Segment Start: Materials provided

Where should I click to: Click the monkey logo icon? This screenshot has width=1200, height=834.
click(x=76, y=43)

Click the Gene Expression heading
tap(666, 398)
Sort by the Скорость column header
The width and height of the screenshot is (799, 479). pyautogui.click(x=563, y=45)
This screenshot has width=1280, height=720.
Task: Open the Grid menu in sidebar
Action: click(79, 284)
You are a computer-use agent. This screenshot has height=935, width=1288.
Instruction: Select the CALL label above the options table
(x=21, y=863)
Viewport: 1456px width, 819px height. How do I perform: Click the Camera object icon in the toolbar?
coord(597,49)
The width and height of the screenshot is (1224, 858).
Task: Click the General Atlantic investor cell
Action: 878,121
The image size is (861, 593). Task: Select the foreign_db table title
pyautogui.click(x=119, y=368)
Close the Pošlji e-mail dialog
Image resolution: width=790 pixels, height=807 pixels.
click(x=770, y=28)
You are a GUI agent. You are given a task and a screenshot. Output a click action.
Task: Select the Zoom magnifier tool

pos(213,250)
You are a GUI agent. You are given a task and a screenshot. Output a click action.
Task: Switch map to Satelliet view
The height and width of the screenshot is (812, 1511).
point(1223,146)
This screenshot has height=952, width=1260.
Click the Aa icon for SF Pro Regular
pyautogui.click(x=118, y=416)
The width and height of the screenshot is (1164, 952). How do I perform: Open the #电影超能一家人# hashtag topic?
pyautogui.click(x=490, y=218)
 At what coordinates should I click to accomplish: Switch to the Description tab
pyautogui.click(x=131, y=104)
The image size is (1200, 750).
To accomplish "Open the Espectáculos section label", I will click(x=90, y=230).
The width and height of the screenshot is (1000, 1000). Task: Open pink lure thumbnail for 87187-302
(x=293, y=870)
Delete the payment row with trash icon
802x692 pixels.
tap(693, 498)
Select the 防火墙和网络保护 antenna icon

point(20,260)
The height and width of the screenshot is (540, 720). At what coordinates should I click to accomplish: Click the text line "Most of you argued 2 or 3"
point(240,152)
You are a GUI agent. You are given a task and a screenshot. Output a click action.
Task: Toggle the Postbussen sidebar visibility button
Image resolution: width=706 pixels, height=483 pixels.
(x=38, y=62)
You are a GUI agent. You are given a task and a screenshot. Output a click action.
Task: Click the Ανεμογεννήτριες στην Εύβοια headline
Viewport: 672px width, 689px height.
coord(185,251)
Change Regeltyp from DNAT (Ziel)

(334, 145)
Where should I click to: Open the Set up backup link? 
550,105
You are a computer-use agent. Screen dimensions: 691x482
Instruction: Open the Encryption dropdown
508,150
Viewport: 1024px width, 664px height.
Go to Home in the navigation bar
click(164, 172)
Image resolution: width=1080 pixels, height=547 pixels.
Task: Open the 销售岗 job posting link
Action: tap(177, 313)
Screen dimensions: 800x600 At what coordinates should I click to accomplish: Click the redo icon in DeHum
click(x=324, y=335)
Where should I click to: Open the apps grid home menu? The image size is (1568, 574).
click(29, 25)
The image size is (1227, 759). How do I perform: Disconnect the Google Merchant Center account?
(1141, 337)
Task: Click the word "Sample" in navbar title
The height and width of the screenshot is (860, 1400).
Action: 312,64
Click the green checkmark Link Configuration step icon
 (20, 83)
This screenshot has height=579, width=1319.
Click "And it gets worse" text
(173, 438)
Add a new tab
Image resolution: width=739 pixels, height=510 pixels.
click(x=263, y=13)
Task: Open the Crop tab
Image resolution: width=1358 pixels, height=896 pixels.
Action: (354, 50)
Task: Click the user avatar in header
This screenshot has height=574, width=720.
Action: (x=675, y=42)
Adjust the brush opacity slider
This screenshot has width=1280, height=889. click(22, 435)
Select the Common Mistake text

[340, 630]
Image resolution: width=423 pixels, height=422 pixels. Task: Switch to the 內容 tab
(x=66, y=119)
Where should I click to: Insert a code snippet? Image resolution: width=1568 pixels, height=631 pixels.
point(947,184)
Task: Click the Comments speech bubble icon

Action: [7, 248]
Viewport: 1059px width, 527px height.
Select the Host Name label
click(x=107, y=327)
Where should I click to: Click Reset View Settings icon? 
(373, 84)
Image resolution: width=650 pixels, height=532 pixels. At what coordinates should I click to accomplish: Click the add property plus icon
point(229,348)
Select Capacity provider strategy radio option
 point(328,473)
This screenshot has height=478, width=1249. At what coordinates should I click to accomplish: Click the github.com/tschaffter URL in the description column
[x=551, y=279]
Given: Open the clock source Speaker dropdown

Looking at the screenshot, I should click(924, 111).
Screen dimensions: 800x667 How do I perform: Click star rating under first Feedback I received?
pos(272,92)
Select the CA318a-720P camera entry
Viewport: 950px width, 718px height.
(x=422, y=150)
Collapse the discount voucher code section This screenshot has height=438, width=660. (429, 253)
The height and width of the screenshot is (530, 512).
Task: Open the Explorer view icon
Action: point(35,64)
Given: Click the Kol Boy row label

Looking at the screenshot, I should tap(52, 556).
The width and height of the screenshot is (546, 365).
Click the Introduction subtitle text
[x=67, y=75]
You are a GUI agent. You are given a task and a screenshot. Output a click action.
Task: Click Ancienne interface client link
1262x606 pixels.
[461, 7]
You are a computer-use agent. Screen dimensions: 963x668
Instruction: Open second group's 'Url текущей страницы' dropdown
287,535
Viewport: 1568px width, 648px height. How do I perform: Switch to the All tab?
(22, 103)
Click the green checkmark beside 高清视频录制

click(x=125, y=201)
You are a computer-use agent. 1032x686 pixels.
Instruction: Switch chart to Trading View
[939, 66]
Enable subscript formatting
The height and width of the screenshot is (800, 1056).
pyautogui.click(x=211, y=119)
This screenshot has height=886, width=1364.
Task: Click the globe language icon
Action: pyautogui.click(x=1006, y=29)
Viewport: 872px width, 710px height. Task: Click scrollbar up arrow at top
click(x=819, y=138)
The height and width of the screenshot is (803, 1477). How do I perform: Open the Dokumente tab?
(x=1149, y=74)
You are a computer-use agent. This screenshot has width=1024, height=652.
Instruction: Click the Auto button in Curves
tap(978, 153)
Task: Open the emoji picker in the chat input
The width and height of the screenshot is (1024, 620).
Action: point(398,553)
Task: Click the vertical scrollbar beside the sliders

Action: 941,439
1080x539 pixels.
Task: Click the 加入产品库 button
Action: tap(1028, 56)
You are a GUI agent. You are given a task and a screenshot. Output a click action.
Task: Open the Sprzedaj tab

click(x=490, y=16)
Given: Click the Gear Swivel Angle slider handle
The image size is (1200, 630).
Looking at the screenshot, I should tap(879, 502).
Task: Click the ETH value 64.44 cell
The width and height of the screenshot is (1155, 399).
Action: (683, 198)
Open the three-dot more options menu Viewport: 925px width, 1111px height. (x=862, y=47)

Segment End: Materials provided

Work to complete: All lines from the one with "The width and height of the screenshot is (1024, 620)." onward to the end of the records above should be repeated exactly, and only those lines.

Task answer:
The width and height of the screenshot is (1024, 620).
Action: point(398,553)
Task: Click the vertical scrollbar beside the sliders

Action: 941,439
1080x539 pixels.
Task: Click the 加入产品库 button
Action: tap(1028, 56)
You are a GUI agent. You are given a task and a screenshot. Output a click action.
Task: Open the Sprzedaj tab

click(x=490, y=16)
Given: Click the Gear Swivel Angle slider handle
The image size is (1200, 630).
Looking at the screenshot, I should tap(879, 502).
Task: Click the ETH value 64.44 cell
The width and height of the screenshot is (1155, 399).
Action: (683, 198)
Open the three-dot more options menu Viewport: 925px width, 1111px height. (x=862, y=47)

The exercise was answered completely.